### Work required
Without any pictures, print the lines below from the one that has "The image size is (2420, 1512)." through the one that has "the Windows Start", exactly and nothing else.

### Records to process
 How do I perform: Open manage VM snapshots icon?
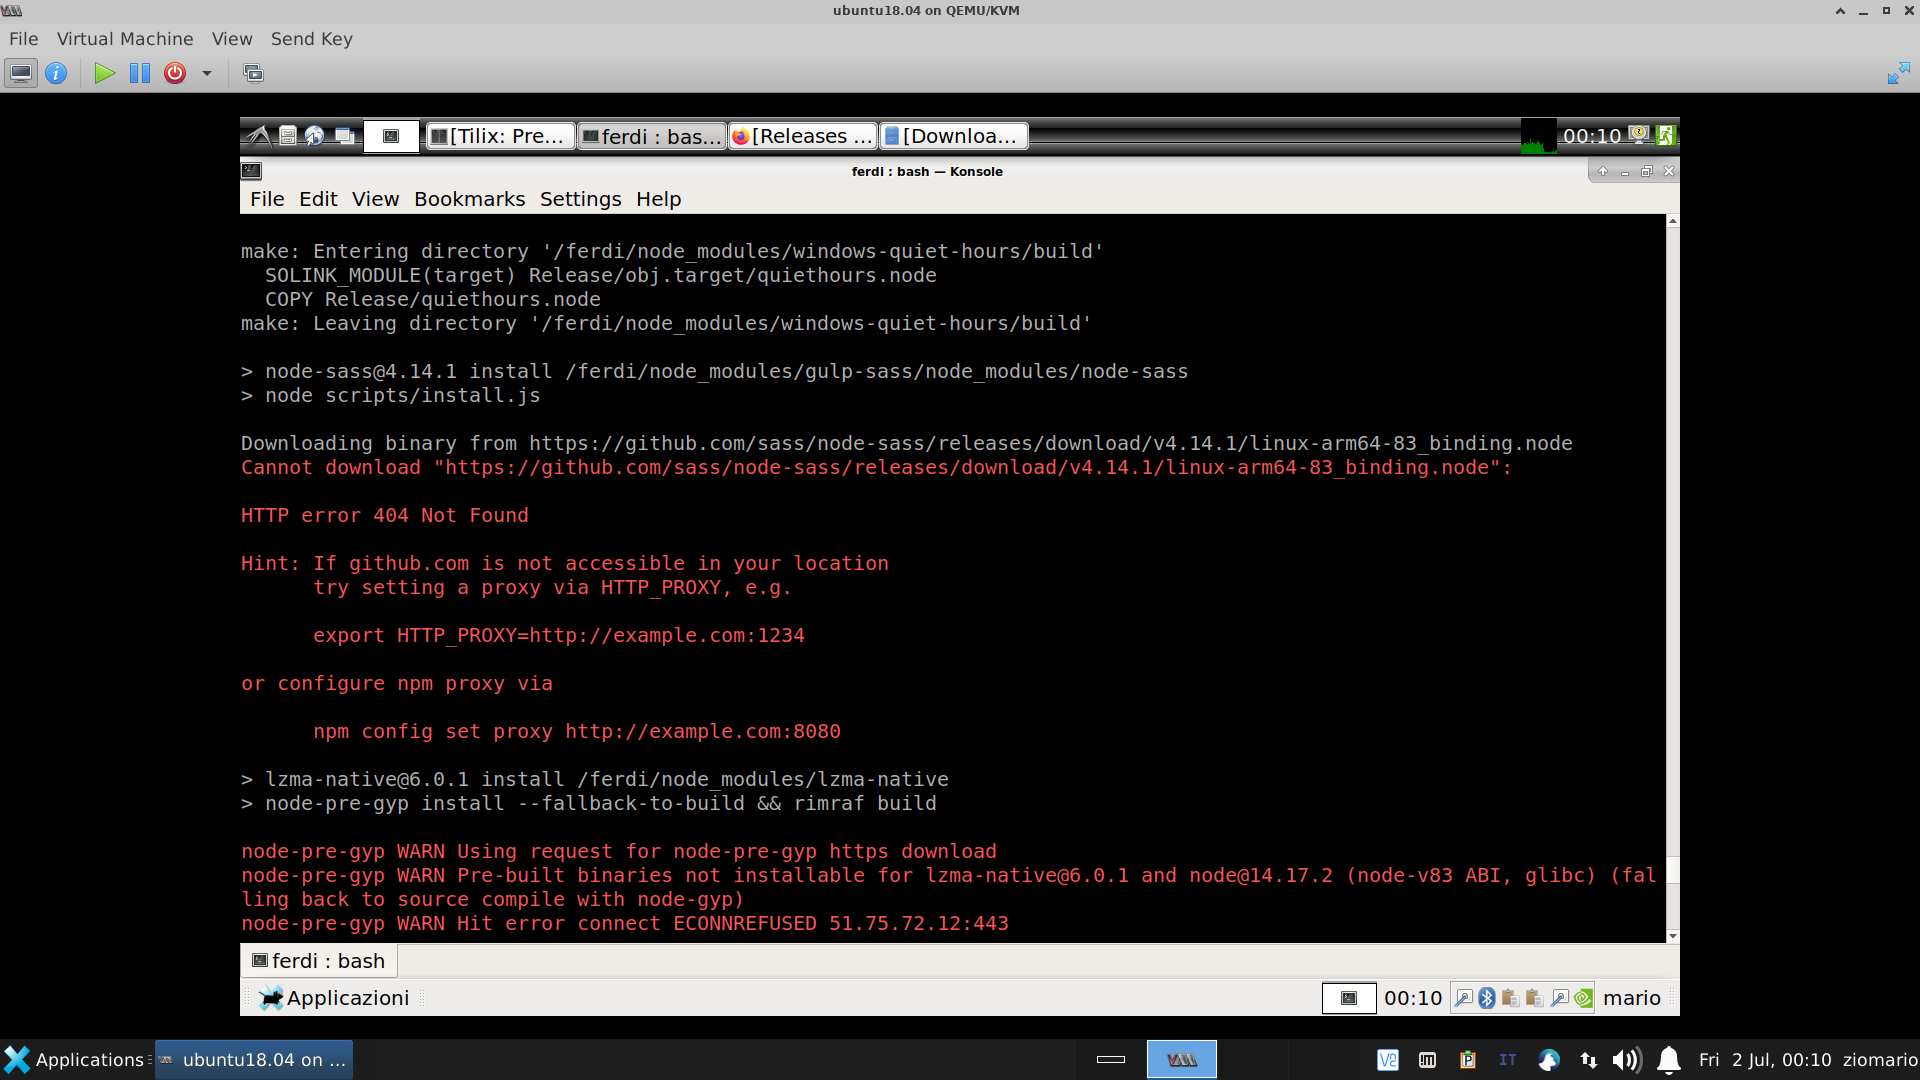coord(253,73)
--
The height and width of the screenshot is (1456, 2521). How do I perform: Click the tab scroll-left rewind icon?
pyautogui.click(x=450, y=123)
* * *
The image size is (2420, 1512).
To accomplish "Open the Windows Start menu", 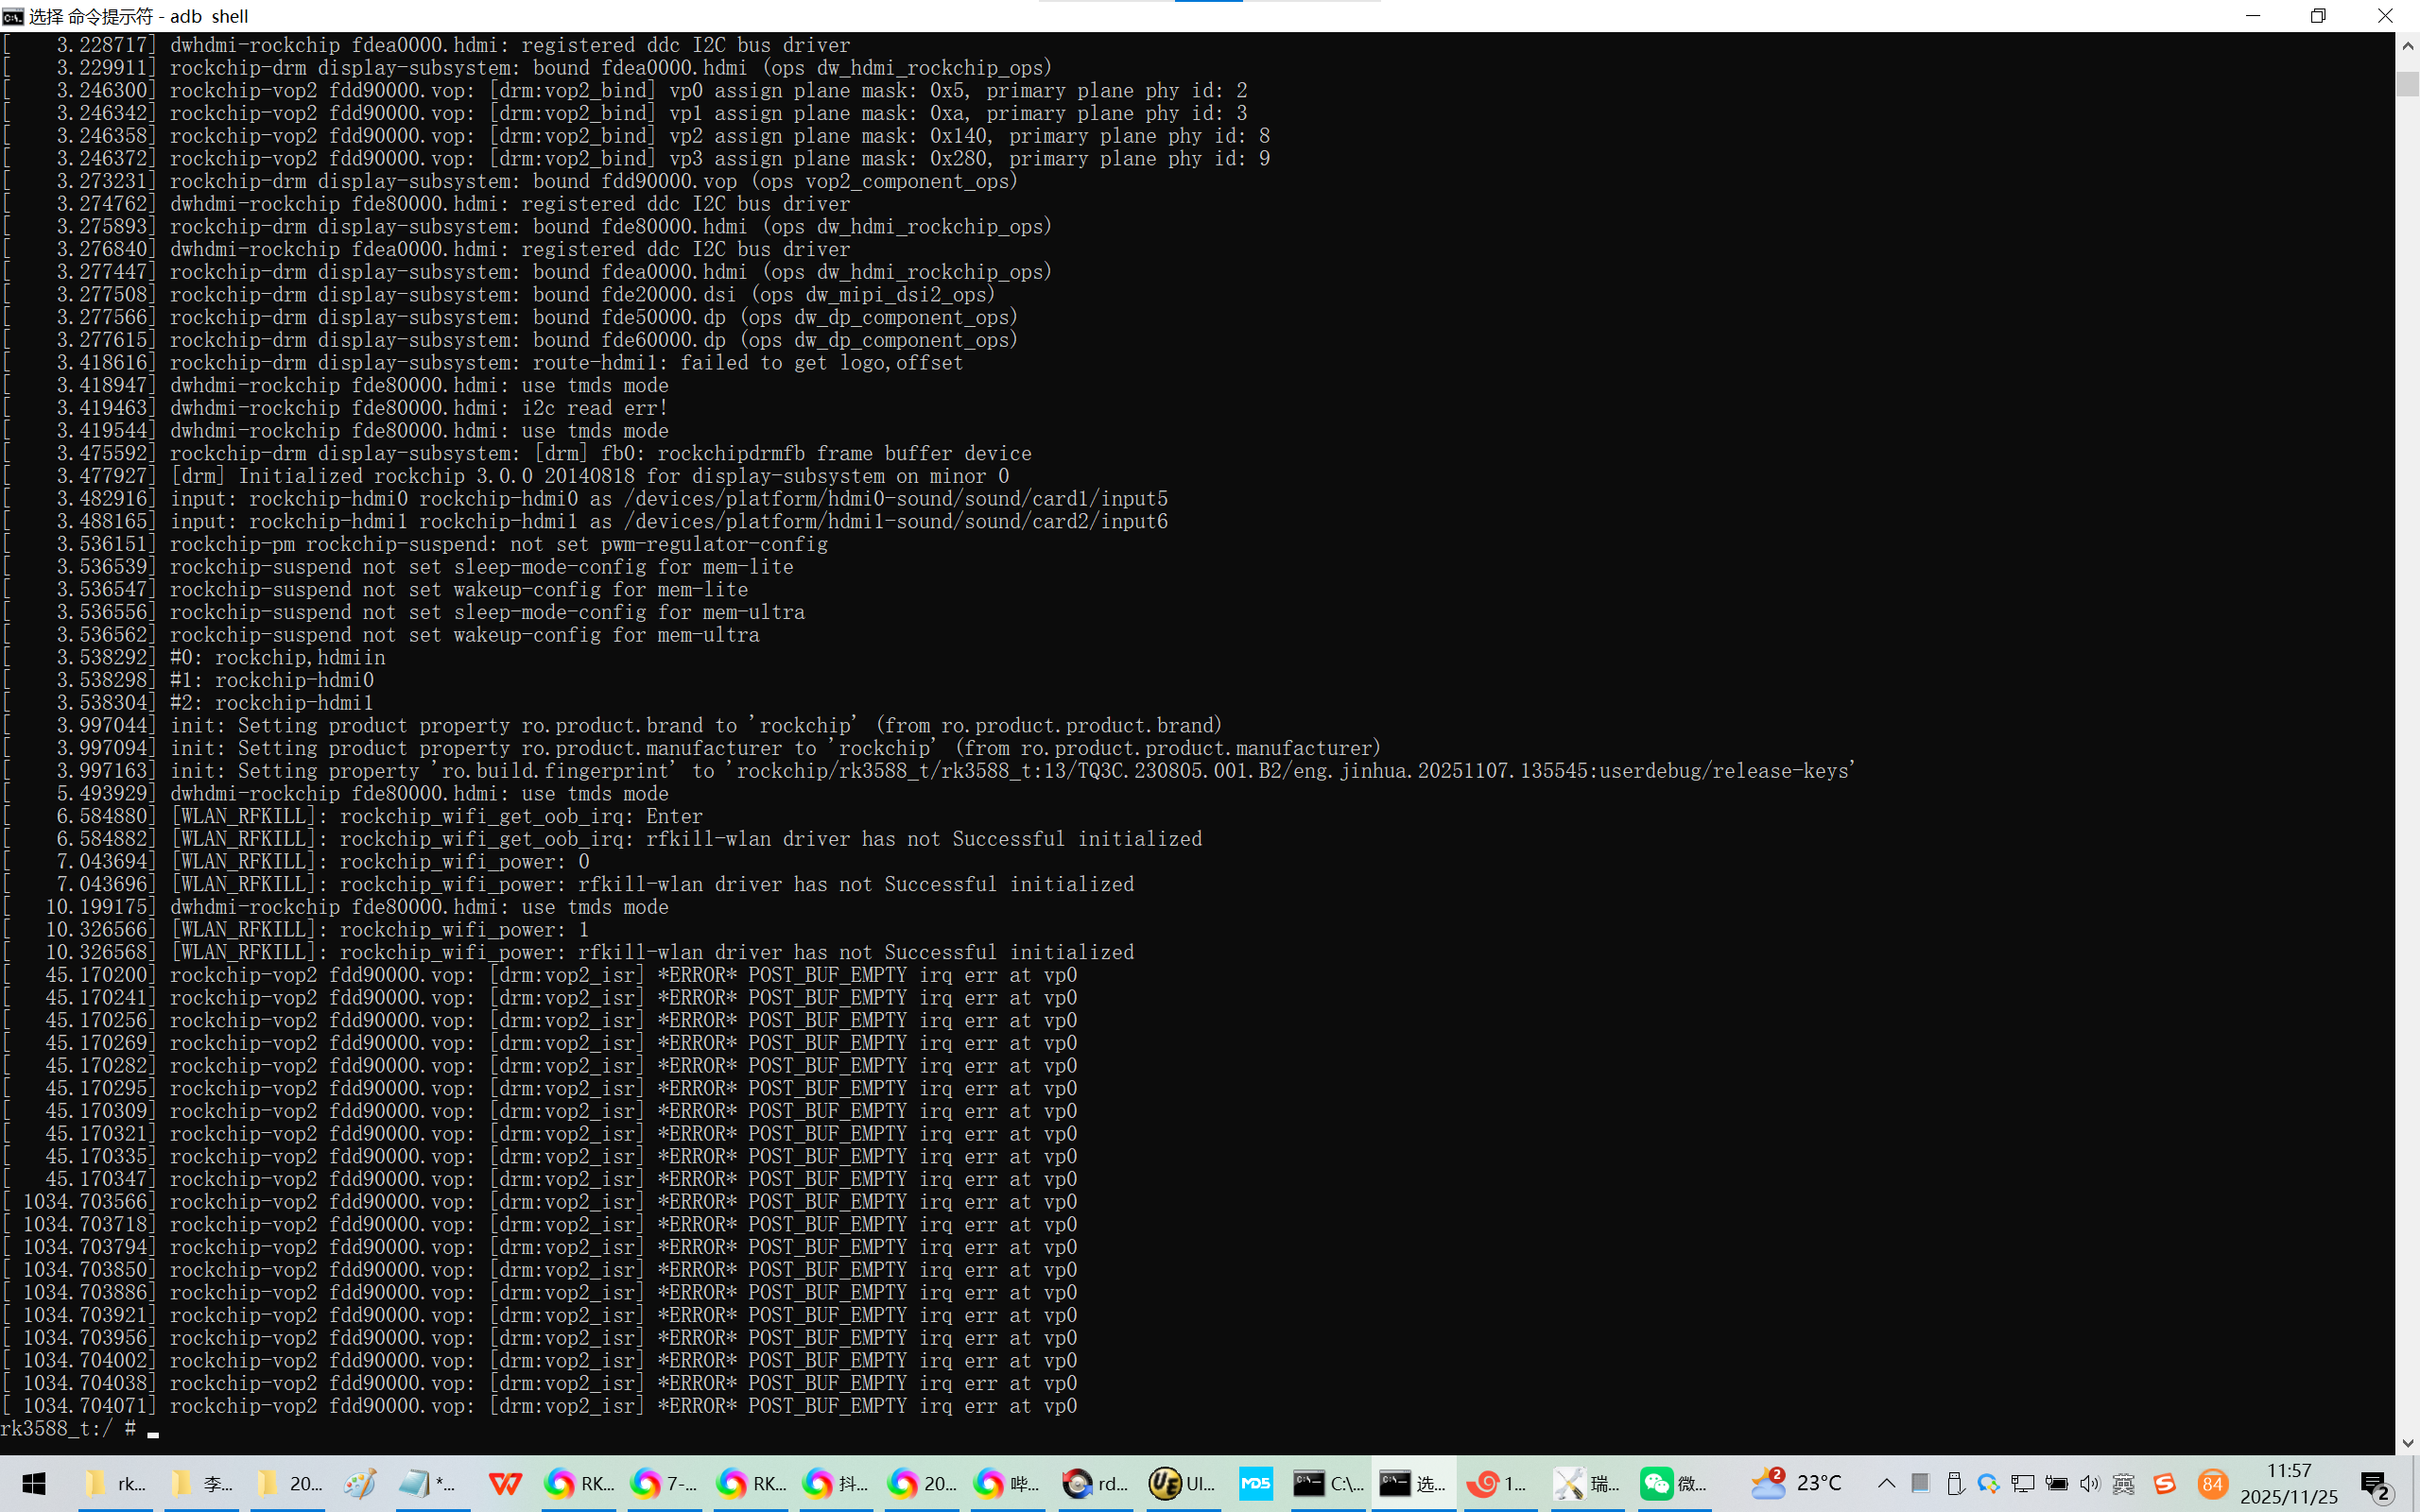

### Answer to the exercise
The image size is (2420, 1512).
To accomplish "Open the Windows Start menu", 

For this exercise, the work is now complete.